**DIRECTIVES:**
a) Write out the passage of the AI influencer tutorial that begins at the words "Illustration by author" and stops after "as the results.".
b) Answer these questions from the AI influencer tutorial, one per line:
(i) On what date was it published?
(ii) Whose demo of an AI YouTuber made the author want to create one?
(iii) What is the virtual influencer's name?

**TEXT EXCERPT:**
■ ■ ■

It’s all real with low-to-no-code tools

7 steps for AI-generated influencer creation — a complete hands-on tutorial

All together: Face — Video — Text— Voice

Alex Honchar
7 min readAug 16, 2024

--

Illustration by author

This will be a very short intro. When I saw Pieter Levels demo of an AI YouTuber I said to myself — I want to create one too! A couple of days after I got my results, and I want to share the whole process with you👇

Step-by-step tutorial

To see the results of this tutorial, you can check out the Instagram page of Jen or her TikTok — a virtual influencer teaching how to create virtual influencers with AI :) The bet I’d personally make is that the technology will only get better and better, as well as the results.

Jen can talk, walk, and even dance while explaining hands-on AI tools. Can your influencer team do the same and how fast? How much does it cost?

■ ■ ■

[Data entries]

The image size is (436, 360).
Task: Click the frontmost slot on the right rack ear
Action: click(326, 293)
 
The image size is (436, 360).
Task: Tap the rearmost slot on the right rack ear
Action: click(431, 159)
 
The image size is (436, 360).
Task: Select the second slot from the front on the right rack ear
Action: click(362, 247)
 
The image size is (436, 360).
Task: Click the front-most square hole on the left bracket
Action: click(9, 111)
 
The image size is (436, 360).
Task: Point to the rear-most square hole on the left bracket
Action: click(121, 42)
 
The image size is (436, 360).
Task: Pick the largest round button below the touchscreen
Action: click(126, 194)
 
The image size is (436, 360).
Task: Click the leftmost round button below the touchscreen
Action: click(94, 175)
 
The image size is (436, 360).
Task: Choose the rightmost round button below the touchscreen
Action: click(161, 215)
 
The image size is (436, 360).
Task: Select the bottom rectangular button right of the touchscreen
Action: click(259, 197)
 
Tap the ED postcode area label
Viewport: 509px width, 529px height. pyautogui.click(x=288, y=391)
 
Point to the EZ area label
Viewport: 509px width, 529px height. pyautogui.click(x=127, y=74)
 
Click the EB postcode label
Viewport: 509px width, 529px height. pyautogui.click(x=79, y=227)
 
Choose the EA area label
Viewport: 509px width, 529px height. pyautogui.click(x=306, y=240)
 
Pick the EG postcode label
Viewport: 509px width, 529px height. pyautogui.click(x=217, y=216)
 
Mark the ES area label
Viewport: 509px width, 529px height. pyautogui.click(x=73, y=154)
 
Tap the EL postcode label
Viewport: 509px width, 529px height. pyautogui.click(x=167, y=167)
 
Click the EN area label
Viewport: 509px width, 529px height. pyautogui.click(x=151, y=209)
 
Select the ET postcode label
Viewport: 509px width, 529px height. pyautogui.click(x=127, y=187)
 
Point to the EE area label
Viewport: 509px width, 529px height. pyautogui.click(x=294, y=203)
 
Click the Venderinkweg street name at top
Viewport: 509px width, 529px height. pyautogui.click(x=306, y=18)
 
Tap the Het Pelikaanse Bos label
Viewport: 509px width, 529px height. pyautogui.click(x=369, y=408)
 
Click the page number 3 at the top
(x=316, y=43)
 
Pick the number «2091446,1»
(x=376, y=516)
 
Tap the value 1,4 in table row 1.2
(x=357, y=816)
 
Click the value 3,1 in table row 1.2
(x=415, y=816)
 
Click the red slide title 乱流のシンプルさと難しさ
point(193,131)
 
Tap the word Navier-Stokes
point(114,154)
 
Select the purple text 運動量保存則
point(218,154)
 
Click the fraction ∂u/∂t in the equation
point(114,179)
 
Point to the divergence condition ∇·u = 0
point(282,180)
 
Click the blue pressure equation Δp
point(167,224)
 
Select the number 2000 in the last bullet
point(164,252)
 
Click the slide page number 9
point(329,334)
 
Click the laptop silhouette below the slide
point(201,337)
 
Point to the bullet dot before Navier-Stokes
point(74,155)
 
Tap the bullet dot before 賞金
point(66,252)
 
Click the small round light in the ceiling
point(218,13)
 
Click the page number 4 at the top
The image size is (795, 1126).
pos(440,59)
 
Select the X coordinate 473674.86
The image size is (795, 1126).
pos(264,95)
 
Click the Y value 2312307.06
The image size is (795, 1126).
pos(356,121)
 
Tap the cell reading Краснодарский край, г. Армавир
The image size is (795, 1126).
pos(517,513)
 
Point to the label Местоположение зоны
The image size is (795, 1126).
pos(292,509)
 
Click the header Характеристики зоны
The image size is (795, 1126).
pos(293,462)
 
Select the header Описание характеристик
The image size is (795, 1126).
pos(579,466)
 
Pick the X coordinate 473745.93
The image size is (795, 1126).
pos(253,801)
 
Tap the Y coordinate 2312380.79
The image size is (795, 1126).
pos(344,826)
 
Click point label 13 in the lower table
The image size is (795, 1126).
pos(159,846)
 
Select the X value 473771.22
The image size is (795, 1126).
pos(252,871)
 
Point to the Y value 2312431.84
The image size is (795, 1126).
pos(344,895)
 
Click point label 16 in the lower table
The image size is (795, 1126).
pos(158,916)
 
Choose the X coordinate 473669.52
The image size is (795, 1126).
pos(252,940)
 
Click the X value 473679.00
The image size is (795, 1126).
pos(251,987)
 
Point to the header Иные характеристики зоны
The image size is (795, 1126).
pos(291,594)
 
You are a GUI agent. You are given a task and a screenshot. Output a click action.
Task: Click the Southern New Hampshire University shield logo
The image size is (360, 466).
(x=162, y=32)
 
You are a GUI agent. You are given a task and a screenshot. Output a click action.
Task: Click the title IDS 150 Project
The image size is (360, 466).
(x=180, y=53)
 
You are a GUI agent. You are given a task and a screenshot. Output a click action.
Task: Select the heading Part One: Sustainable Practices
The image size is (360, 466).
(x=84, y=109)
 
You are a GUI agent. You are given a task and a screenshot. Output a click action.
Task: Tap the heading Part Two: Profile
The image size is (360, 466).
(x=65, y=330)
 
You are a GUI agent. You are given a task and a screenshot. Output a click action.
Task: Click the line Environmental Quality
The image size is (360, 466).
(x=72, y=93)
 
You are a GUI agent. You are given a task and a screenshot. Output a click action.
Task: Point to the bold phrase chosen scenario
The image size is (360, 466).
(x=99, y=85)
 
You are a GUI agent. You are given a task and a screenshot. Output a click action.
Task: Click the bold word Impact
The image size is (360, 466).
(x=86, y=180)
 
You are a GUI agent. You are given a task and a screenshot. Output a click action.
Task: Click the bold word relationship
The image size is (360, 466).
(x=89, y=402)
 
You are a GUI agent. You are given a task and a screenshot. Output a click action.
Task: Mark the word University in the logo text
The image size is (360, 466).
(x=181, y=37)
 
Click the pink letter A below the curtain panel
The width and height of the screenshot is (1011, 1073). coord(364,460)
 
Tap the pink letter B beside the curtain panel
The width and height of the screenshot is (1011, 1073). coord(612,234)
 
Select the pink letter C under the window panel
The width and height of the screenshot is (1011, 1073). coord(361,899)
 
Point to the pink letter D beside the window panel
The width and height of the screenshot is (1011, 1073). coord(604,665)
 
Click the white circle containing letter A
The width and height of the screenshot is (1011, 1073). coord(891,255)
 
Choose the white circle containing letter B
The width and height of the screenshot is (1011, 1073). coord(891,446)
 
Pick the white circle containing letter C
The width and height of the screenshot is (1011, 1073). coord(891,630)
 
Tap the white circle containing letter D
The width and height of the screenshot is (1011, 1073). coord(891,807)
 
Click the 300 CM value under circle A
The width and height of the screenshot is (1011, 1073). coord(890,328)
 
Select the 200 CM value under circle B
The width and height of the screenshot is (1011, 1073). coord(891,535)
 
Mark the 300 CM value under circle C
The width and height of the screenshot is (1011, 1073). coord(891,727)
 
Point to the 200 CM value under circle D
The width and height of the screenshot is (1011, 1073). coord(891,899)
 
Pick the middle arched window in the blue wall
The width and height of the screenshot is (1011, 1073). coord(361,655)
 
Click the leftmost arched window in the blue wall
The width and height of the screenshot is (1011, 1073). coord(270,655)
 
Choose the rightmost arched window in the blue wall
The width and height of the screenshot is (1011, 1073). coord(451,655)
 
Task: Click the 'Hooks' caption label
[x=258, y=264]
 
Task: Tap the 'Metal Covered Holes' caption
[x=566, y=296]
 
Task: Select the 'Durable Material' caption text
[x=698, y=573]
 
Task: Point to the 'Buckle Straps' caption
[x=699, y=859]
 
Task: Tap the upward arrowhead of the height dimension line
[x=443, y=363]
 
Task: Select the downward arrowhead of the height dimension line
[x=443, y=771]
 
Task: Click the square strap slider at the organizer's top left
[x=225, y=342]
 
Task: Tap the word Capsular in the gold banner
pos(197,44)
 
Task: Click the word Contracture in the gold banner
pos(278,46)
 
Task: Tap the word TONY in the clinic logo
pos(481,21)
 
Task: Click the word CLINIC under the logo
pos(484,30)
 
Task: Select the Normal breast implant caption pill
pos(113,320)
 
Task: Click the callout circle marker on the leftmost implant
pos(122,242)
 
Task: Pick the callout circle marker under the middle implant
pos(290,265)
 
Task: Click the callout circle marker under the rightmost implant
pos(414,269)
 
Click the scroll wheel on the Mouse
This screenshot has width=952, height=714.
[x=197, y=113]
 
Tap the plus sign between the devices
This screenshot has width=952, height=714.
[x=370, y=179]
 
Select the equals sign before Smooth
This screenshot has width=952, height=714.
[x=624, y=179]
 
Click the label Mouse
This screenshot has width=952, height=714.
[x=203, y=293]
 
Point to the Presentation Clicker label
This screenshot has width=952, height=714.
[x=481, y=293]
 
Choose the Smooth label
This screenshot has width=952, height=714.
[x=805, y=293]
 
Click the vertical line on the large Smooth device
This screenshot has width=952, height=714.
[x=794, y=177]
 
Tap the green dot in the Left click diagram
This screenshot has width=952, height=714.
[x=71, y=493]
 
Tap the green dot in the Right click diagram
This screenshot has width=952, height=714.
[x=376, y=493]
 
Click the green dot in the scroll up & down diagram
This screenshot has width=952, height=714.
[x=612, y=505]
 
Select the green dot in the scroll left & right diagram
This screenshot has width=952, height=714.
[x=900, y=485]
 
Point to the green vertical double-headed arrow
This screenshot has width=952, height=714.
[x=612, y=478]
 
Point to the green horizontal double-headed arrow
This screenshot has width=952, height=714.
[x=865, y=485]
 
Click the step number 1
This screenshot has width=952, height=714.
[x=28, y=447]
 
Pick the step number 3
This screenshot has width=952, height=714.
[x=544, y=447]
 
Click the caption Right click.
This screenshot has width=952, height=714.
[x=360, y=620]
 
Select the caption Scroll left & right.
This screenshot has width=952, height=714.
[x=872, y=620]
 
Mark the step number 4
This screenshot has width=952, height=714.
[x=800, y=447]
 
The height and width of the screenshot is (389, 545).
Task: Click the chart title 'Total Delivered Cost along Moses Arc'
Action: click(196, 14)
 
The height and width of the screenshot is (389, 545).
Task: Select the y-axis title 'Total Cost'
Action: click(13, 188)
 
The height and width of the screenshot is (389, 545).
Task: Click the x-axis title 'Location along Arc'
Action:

■ ■ ■

**RESULTS:**
a)
Illustration by author

This will be a very short intro. When I saw Pieter Levels demo of an AI YouTuber I said to myself — I want to create one too! A couple of days after I got my results, and I want to share the whole process with you👇

Step-by-step tutorial

To see the results of this tutorial, you can check out the Instagram page of Jen or her TikTok — a virtual influencer teaching how to create virtual influencers with AI :) The bet I’d personally make is that the technology will only get better and better, as well as the results.

b)
(i) Aug 16, 2024
(ii) Pieter Levels
(iii) Jen